* **Text shown**
○ ○ ○ ○ ○ ○ ○
Prerequisites Limitations Terms Parameters Data type support Partitions and splits Performance Passthrough queries Additional resources

Amazon Athena Redshift connector

The Amazon Athena Redshift connector enables Amazon Athena to access your Amazon Redshift and Amazon Redshift Serverless databases, including Redshift Serverless views. You can connect to either service using the JDBC connection string configuration settings described on this page.

This connector can be registered with Glue Data Catalog as a federated catalog. It supports data access controls defined in Lake Formation at the catalog, database, table, column, row, and tag levels. This connector uses Glue Connections to centralize configuration properties in Glue.

Prerequisites

Deploy the connector to your Amazon Web Services account using the Athena console or the Amazon Serverless Application Repository. For more information, see Create a data source connection or Use the Amazon Serverless Application Repository to deploy a data source connector.

Limitations

Write DDL operations are not supported.
In a multiplexer setup, the spill bucket and prefix are shared across all database instances.
Any relevant Lambda limits. For more information, see Lambda quotas in the Amazon Lambda Developer Guide.
Because Redshift does not support external partitions, all data specified by a query is retrieved every time.
Like Redshift, Athena treats trailing spaces in Redshift CHAR types as semantically insignificant for length and comparison purposes. Note that this applies only to CHAR but not to VARCHAR types. Athena ignores trailing spaces for the CHAR type, but treats them as significant for the VARCHAR type.

Terms

The following terms relate to the Redshift connector.

Database instance – Any instance of a database deployed on premises, on Amazon EC2, or on Amazon RDS.
Handler – A Lambda handler that accesses your database instance. A handler can be for metadata or for data records.
Metadata handler – A Lambda handler that retrieves metadata from your database instance.
Record handler – A Lambda handler that retrieves data records from your database instance.
Composite handler – A Lambda handler that retrieves both metadata and data records from your database instance.
Property or parameter – A database property used by handlers to extract database information. You configure these properties as Lambda environment variables.
Connection String – A string of text used to establish a connection to a database instance.
Catalog – A non-Amazon Glue catalog registered with Athena that is a required prefix for the connection_string property.
Multiplexing handler – A Lambda handler that can accept and use multiple database connections.

Parameters

Use the parameters in this section to configure the Redshift connector.

We recommend that you configure a Redshift connector by using a Glue connections object. To do this, set the glue_connection environment variable of the Amazon Redshift connector Lambda to the name of the Glue connection to use.

Glue connections properties

Use the following command to get the schema for a Glue connection object. This schema contains all the parameters that you can use to control your connection.
○ ○ ○ ○ ○ ○ ○
* **Dataset extract**

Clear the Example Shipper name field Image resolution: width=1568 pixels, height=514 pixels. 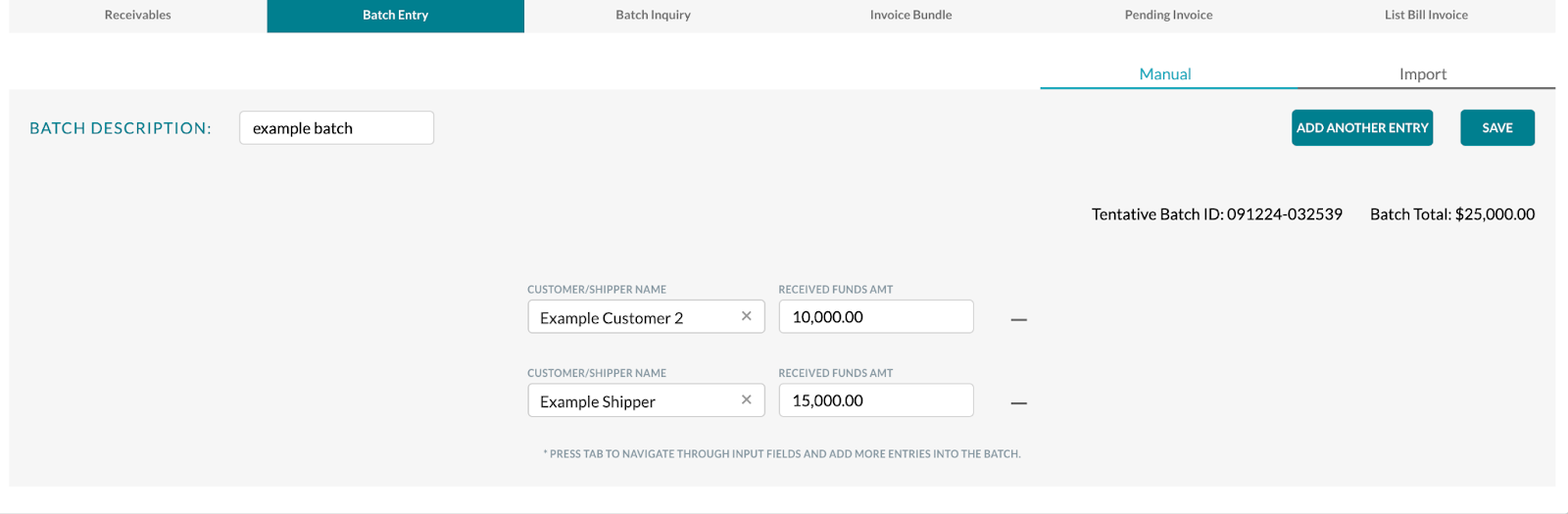click(747, 399)
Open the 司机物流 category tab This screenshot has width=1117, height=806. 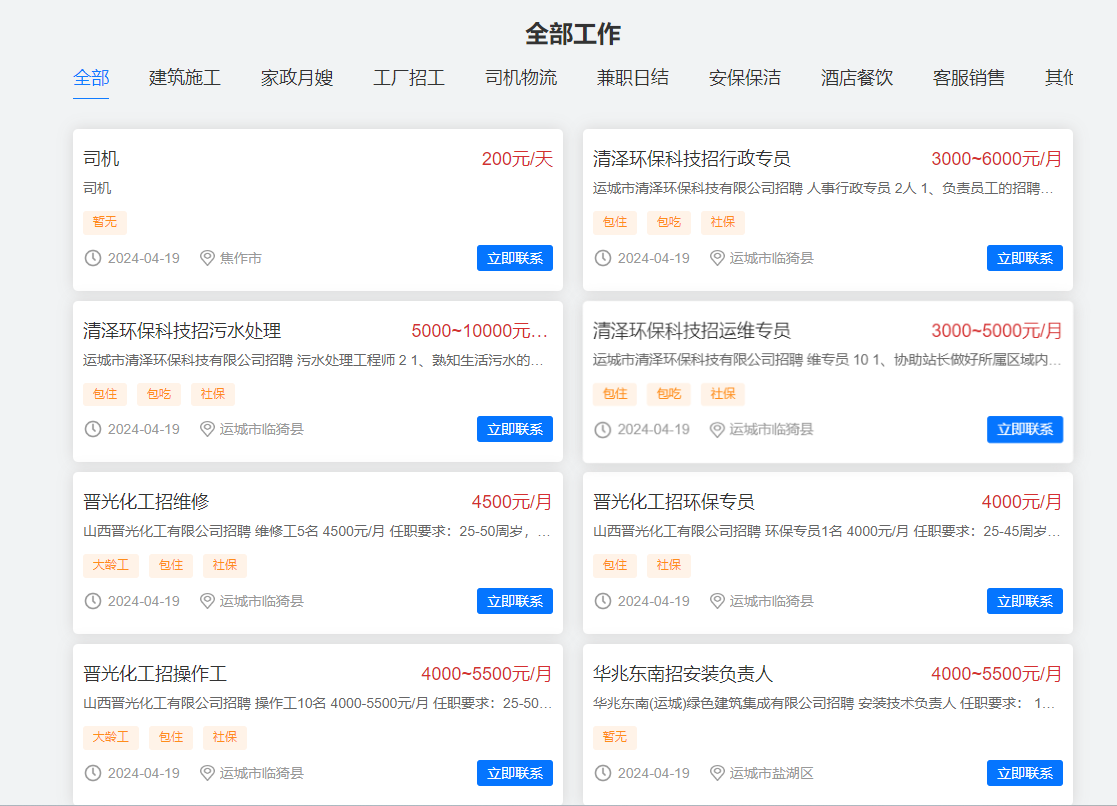coord(521,78)
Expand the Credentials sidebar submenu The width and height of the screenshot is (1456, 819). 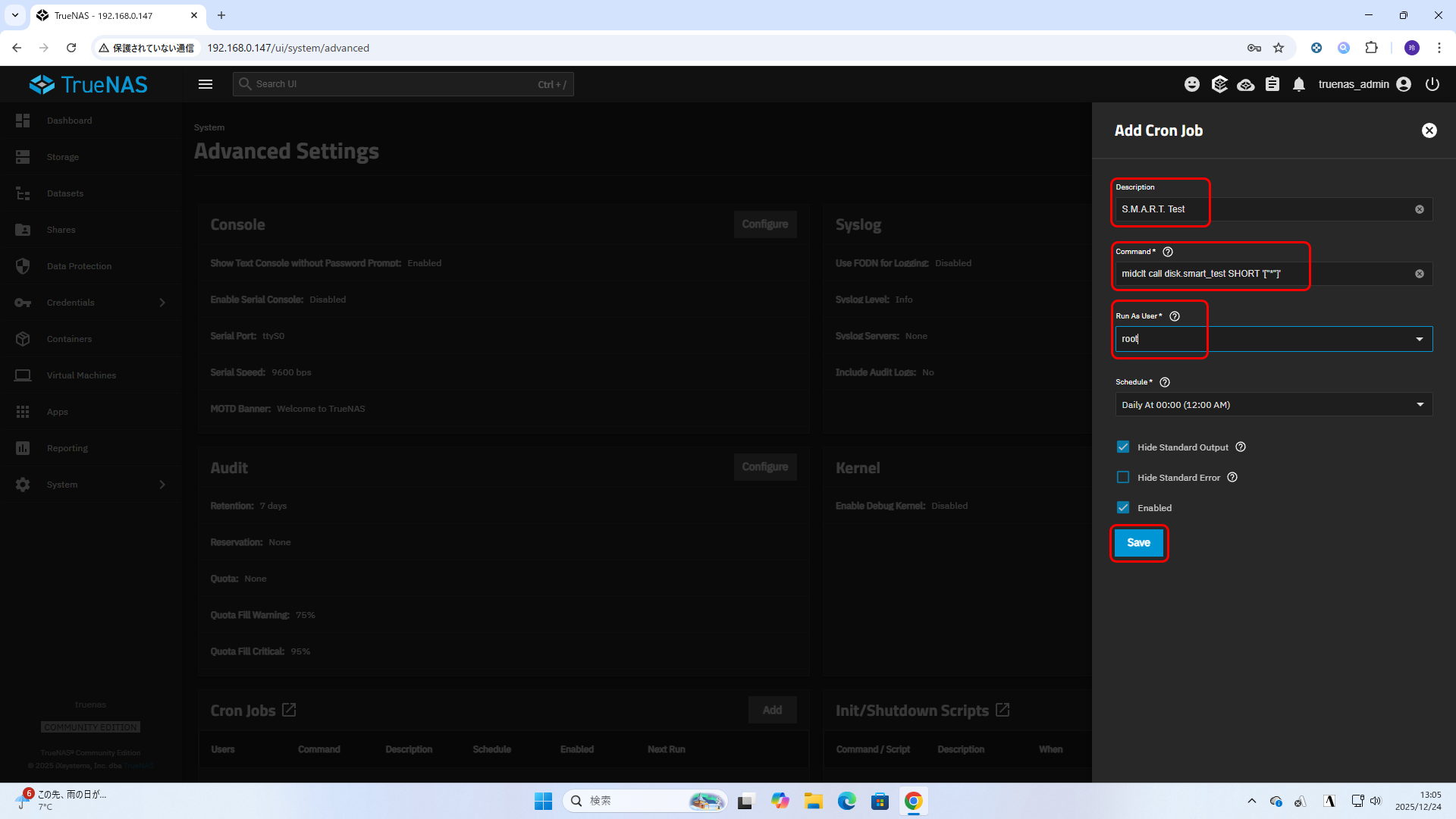162,303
○ ○ ○ ○ ○ ○ ○
* **Exercises**
1. Transcribe the Athena Redshift connector page from "Use the parameters" up to and including "connection to use.".
2. Write the next part of the Athena Redshift connector page, picking up after its final sentence.
The lines that come after the connector documentation play no part in the work here.

* **Answer set**
1.
Use the parameters in this section to configure the Redshift connector.

We recommend that you configure a Redshift connector by using a Glue connections object. To do this, set the glue_connection environment variable of the Amazon Redshift connector Lambda to the name of the Glue connection to use.

2.
aws glue describe-connection-type --connection-type REDSHIFT

Lambda environment properties

glue_connection – Specifies the name of the Glue connection associated with the federated connector.

Note

All connectors that use Glue connections must use Amazon Secrets Manager to store credentials.
The Redshift connector created using Glue connections does not support the use of a multiplexing handler.
The Redshift connector created using Glue connections only supports ConnectionSchemaVersion 2.

Note

Athena data source connectors created on December 3, 2024 and later use Amazon Glue connections.

The parameter names and definitions listed below are for Athena data source connectors created without an associated Glue connection. Use the following parameters only when you manually deploy an earlier version of an Athena data source connector or when the glue_connection environment property is not specified.

Lambda environment properties

spill_bucket – Specifies the Amazon S3 bucket for data that exceeds Lambda function limits.
spill_prefix – (Optional) Defaults to a subfolder in the specified spill_bucket called athena-federation-spill. We recommend that you configure an Amazon S3 storage lifecycle on this location to delete spills older than a predetermined number of days or hours.
spill_put_request_headers – (Optional) A JSON encoded map of request headers and values for the Amazon S3 putObject request that is used for spilling (for example, {"x-amz-server-side-encryption" : "AES256"}). For other possible headers, see PutObject in the Amazon Simple Storage Service API Reference.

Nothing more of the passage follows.